Wednesday, June 4, 2008
USED BOOKS: A Multitude of Sins
A Multitude of Sins
stories by Richard Ford(Vintage)
Currently finishing A Multitude of Sins, a collection of short stories by Richard Ford. He has the strained relations between men and women falling in and out of love with one another nailed, better than anyone since John Cheever, with a prose that is flawlessly crafted and deeply felt in its economy . Richard Ford is an extraordinarily gifted prose writer whose control of his style is rare in this time of flashy virtuosos , ala Franken and DF Wallace or Rick Moody, whose good excesses run neck-and-neck with their considerable assets. Ford, in his The Sports Writer, Indendepence Day, and certainly in this collection of Multitude of Sins, understands his strengths in language and advances , seemingly, only those virtues in his work.

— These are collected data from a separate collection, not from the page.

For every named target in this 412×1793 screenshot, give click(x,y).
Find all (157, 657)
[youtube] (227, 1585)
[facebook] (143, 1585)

He obviously understands the lessons of Hemingway , and wisely chooses not imitate: rather, the words are well chosen.
For the more poetic language of simile and metaphor, The Cheever influence is clear; the imagery to describe the detail make those details resonate profoundly, as in the last story "Abyss", without killing the tale with a language that's too rich for the good of the writing. His writing is quite good, although the shadow of Hemingway dims the light of his own personality. Ford seems as if he’s made peace with the gloomy and morose code of honor and betrayed idealism that is said to the heterosexual male’s stock and trade. But maybe not just peace; it’s as if he’s cut a deal with the emotional sagging age brings upon his brow, and he cherishes each sour taste and resonating resentment to give his brooding prose the feeling of being more than cleverly disguised metaphors simulating the moral dissolution of a grown man’s sense of situated-nests.